> [TASK PROMPT]
Line by line, give the data again exactly as it appears.

[RECORD EXCERPTS]

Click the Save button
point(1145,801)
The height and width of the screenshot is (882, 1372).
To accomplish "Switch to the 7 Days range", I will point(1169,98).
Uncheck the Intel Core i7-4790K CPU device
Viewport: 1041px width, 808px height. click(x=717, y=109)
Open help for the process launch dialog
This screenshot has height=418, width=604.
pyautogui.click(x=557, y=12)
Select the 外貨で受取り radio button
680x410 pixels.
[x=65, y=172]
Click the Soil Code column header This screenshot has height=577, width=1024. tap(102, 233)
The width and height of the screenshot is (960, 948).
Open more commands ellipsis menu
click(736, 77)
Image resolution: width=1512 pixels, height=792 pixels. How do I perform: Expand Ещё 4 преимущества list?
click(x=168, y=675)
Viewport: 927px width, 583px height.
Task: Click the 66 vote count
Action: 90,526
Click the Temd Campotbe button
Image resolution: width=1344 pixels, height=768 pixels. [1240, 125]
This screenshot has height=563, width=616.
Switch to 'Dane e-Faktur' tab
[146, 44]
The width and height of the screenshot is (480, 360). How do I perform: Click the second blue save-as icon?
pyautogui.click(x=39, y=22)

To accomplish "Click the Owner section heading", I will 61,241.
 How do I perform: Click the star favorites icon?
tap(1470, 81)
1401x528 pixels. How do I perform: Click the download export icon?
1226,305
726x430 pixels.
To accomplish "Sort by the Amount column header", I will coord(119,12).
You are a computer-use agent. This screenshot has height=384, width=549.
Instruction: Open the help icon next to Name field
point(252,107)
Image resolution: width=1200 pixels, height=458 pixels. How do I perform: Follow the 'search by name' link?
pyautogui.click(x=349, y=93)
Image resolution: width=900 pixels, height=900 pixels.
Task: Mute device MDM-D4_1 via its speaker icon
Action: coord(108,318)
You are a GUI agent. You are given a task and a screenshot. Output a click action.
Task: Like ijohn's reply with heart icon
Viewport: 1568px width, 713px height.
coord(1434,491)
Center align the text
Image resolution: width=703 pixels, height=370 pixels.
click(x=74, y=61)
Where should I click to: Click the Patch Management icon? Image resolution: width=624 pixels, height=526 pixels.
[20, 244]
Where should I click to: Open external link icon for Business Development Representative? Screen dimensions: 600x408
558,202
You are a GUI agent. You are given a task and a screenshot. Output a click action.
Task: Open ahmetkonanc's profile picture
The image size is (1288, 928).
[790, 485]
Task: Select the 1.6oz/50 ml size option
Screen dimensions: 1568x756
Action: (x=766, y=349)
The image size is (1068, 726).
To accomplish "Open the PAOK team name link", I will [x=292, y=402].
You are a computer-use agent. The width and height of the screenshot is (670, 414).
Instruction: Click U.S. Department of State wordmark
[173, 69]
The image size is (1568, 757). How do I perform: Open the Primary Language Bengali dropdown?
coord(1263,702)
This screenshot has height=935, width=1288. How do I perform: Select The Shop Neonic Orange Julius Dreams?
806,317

[/RECORD EXCERPTS]

> [WRITTEN REPLY]
Click the Save button
point(1145,801)
The height and width of the screenshot is (882, 1372).
To accomplish "Switch to the 7 Days range", I will point(1169,98).
Uncheck the Intel Core i7-4790K CPU device
Viewport: 1041px width, 808px height. click(x=717, y=109)
Open help for the process launch dialog
This screenshot has height=418, width=604.
pyautogui.click(x=557, y=12)
Select the 外貨で受取り radio button
680x410 pixels.
[x=65, y=172]
Click the Soil Code column header This screenshot has height=577, width=1024. tap(102, 233)
The width and height of the screenshot is (960, 948).
Open more commands ellipsis menu
click(736, 77)
Image resolution: width=1512 pixels, height=792 pixels. How do I perform: Expand Ещё 4 преимущества list?
click(x=168, y=675)
Viewport: 927px width, 583px height.
Task: Click the 66 vote count
Action: 90,526
Click the Temd Campotbe button
Image resolution: width=1344 pixels, height=768 pixels. [1240, 125]
This screenshot has height=563, width=616.
Switch to 'Dane e-Faktur' tab
[146, 44]
The width and height of the screenshot is (480, 360). How do I perform: Click the second blue save-as icon?
pyautogui.click(x=39, y=22)

To accomplish "Click the Owner section heading", I will 61,241.
 How do I perform: Click the star favorites icon?
tap(1470, 81)
1401x528 pixels. How do I perform: Click the download export icon?
1226,305
726x430 pixels.
To accomplish "Sort by the Amount column header", I will coord(119,12).
You are a computer-use agent. This screenshot has height=384, width=549.
Instruction: Open the help icon next to Name field
point(252,107)
Image resolution: width=1200 pixels, height=458 pixels. How do I perform: Follow the 'search by name' link?
pyautogui.click(x=349, y=93)
Image resolution: width=900 pixels, height=900 pixels.
Task: Mute device MDM-D4_1 via its speaker icon
Action: coord(108,318)
You are a GUI agent. You are given a task and a screenshot. Output a click action.
Task: Like ijohn's reply with heart icon
Viewport: 1568px width, 713px height.
coord(1434,491)
Center align the text
Image resolution: width=703 pixels, height=370 pixels.
click(x=74, y=61)
Where should I click to: Click the Patch Management icon? Image resolution: width=624 pixels, height=526 pixels.
[20, 244]
Where should I click to: Open external link icon for Business Development Representative? Screen dimensions: 600x408
558,202
You are a GUI agent. You are given a task and a screenshot. Output a click action.
Task: Open ahmetkonanc's profile picture
The image size is (1288, 928).
[790, 485]
Task: Select the 1.6oz/50 ml size option
Screen dimensions: 1568x756
Action: (x=766, y=349)
The image size is (1068, 726).
To accomplish "Open the PAOK team name link", I will [x=292, y=402].
You are a computer-use agent. The width and height of the screenshot is (670, 414).
Instruction: Click U.S. Department of State wordmark
[173, 69]
The image size is (1568, 757). How do I perform: Open the Primary Language Bengali dropdown?
coord(1263,702)
This screenshot has height=935, width=1288. How do I perform: Select The Shop Neonic Orange Julius Dreams?
806,317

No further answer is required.